• Assignment
Continue the passage on which drugs are safe during breastfeeding, picking up after its final sentence.

• Passage
+ + + +

Most drugs are safe if:
  • They are commonly prescribed for infants. The amount the baby would get through the milk is much less than he would get if given directly.
  • They are considered safe in pregnancy. This is not always true, since during the pregnancy, the mother's body is helping the baby's get rid of drug. Thus it is theoretically possible that toxic accumulation of the drug might occur during breastfeeding when it wouldn't during pregnancy (though this is probably rare). However, if the concern is for the baby's merely getting exposed to a drug, say an antidepressant, then the baby is getting exposed to much more drug at a more sensitive time during pregnancy than during breastfeeding.
  • They are not absorbed from the stomach or intestines. These include many, but not all, drugs given by injection. Examples are gentamicin (and other drugs in this family of antibiotics), heparin, interferon, local anaesthetics, omperazole.
  • They are not excreted into the milk. Some drugs are just too big to get into the milk. Examples are heparin, interferon, insulin.

The following are a few commonly used drugs considered safe during breastfeeding:

  • Acetaminophen (Tylenol, Tempra), alcohol (in reasonable amounts), aspirin (in usual doses, for short periods). Most antiepileptic medications, most antihypertensive medications, tetracycline, codeine, nonsteroidal antiinflammatory medications (such as ibuprofin), prednisone, thyroxin, propylthiourocil (PTU), warfarin, tricyclic antidepressants, sertraline (Zoloft), paroxetine (Paxil), other antidepressants, metronidazole (Flagyl), omperazole (Losec), Nix, Kwellada.

+ + + +

• Material provided
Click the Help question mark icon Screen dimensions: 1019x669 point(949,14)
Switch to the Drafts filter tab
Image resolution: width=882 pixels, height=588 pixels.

+ + + +

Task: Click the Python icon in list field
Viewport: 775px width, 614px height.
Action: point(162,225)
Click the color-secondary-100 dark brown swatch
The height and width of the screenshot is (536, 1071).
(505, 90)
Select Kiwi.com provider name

+ + + +

• Answer to this exercise
    Note: Though generally safe, fluoxetine (Prozac) has a very long half life (stays in the body for a long time). Thus, a baby born to a mother on this drug during the pregnancy, will have large amounts in his body, and even the small amount added during breastfeeding may result in significant accumulation and side effects. These are rare, but have happened. There are two options that you might consider:

    1. Stop the fluoxetine (Prozac) for the last 4 to 8 weeks of your pregnancy. In this way, you will eliminate the drug from your body and so will the baby. Once the baby is born, he will be free of drug and the small amounts in the milk will not usually cause problems and you can restart the fluoxetine (Prozac).
    2. If it is not possible to stop fluoxetine (Prozac) during your pregnancy, consider changing to another drug which does not get into the milk in significant amounts once the baby is born. Two good choices are sertraline (Zoloft) and paroxetine (Paxil).


  • Medications applied to the skin, inhaled (for example, drugs for asthma) or applied to the eyes or nose are almost always safe for breastfeeding.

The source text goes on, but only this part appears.